The Rome Zoo

Pascal Janovjak

French, Actes Sud, Arles, 2019

“At nightfall he’d given the animal one last sugar lump, and that evening the tamandua had almost eaten out of his hand, its twitching snout practically touching the skin of his palm. Then Salvatore had taken out the old shotgun.”

Awarded

The Rome Zoo was established in 1911 in the gardens of the Villa Borghese; over the last hundred years it has undergone constant transformation and expansion, with accompanying changes of name and appearance. Pascal Janovjak has lived in Rome since 2011 and has made a painstakingly detailed study of the city’s zoo. His novel, The Rome Zoo, is an investigation, based on ethology, animal behaviour, in a century of human and animal confrontation and co-operation; two realms today more disunited than ever before, in spite of inhabiting the same territory.

Pascal Janovjak’s zoo is a microcosm of the 20th century. He writes fully and freely of Mussolini’s fascism and of ‘Italia’ –
its feline allegory; of Nazi rationalism and of the colonial imperialism to which the zoo owes quite a few of its famous animal residents. As the novel develops, an Italy of capitalist ideals emerges, an Italy that “from now on lists everything, documents and registers its progress”, while the animal species decrease in number and their living conditions in the zoo deteriorate.

In The Rome Zoo, the historical disasters of the 20th century appear between the lines, reflected, for example, in the fluctuating visitor numbers. Visitors come and go, disappear for a time, then reappear, sometimes flooding in, before disappearing again. Only the animals remain, involuntary guarantors of stability in the eye of the storm.

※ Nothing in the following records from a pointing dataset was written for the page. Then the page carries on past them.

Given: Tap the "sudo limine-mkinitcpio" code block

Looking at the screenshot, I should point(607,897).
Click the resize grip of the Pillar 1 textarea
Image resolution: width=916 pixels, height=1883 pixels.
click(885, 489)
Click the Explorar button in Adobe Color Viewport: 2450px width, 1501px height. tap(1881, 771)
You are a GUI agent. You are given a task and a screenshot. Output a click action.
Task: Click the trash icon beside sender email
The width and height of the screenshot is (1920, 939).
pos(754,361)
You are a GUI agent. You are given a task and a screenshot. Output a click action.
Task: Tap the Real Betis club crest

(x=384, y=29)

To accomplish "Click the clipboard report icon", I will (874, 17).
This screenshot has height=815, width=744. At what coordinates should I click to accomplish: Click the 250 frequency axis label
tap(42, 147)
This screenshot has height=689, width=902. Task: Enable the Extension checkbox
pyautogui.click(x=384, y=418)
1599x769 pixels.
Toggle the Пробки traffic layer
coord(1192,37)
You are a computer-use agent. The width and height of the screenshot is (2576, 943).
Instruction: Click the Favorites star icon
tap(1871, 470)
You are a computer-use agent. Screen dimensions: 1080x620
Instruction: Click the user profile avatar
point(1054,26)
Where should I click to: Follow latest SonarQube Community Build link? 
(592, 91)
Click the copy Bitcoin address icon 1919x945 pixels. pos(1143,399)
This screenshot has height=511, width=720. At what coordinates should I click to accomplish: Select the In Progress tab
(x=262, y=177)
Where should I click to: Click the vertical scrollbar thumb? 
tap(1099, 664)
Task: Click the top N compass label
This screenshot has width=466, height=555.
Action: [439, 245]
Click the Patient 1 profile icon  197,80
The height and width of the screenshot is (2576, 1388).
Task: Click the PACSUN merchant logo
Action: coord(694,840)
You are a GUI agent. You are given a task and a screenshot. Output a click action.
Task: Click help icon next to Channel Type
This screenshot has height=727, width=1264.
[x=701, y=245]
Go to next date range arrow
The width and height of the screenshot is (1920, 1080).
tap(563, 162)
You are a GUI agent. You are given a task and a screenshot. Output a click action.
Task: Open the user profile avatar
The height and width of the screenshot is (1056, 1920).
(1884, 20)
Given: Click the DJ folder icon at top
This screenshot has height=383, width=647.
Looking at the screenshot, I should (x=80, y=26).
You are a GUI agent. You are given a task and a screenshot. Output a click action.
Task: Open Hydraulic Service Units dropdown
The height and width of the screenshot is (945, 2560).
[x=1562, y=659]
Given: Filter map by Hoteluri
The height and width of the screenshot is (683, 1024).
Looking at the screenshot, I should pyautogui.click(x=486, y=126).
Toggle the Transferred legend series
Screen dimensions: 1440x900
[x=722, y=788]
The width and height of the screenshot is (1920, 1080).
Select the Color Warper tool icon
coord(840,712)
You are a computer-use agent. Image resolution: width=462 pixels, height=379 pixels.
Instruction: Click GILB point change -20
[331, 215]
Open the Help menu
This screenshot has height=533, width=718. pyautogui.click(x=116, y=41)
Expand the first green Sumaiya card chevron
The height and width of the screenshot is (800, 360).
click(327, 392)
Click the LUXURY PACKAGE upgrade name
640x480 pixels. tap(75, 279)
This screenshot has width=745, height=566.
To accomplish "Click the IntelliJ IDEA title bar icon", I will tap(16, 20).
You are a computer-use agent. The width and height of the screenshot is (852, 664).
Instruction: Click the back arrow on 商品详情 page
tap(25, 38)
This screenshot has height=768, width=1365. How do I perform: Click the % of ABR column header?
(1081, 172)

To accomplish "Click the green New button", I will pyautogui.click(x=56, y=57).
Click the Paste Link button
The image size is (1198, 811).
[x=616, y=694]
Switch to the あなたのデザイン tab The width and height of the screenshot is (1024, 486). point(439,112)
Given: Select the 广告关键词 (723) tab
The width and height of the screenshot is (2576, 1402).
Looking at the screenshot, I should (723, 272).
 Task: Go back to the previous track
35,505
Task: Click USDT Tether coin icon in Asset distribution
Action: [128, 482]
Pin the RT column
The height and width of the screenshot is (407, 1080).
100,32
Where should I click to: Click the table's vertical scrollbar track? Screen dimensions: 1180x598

Originally The Rome Zoo aspired to bring life and living things to an Italy that had been left “only with yellowing statues to remind people of epic combats between man and beast”. But the exact opposite emerges in the zoo described by Pascal Janovjak: his zoo is a counterfeit, an illusion, a place haunted by the ghosts of dead men and extinct species, a world “in which the Coliseums are made of polystyrene” and the icebergs sculpted by hand. The writer supplies plenty of evidence: whether a map of the zoo or a photographic portrait, nothing on display in fact corresponds to reality. The novel thus achieves its main ambition: to deconstruct, to expose the true appearance of the zoo and reveal it as no more, no less, than an artefact. One of Janovjak’s protagonists is Guido Anselmo Moro, an ethologist working for the Rome Zoo, who perfectly embodies the novel’s ambition and intention, and whose name cannot but remind us of the mad vivisectionist, Doctor Moreau, invented by H.G. Wells.

Switching between past and present, The Rome Zoo paints the picture of a century characterised by a problematic relationship with history. Looking back to the past and attempting a balance with the present, the novel is many things: spellbinding and disturbing, precise and dream-like. Sometimes it sounds like a warning: “Maybe Rome Zoo no longer makes history, but it continues to be a bitter reflection of it.”

Winner of a Swiss Literature Award 2020

Text by Valentin Kolly

Title
Le Zoo de Rome
Publisher
Actes Sud, Arles
Translation rights
Nathalie Alliel, nathalie.alliel@actes-sud.fr
Publication date
April 2019
Pages
256
ISBN
978-2-330-12082-5

Author

Pascal Janovjak

Born in Basel in 1975 to a French mother and Slovakian father, Pascal Janovjak studied comparative literature and art history in Strasbourg before moving to the Middle East. He worked first in Jordan for an Aid and Development programme, then in Libya, where he taught literature at the University of Tripoli. His works include: Coléoptères (Beetles), L’Invisible (The Invisible One) and À Toi (To You), which he wrote with Kim Thuy.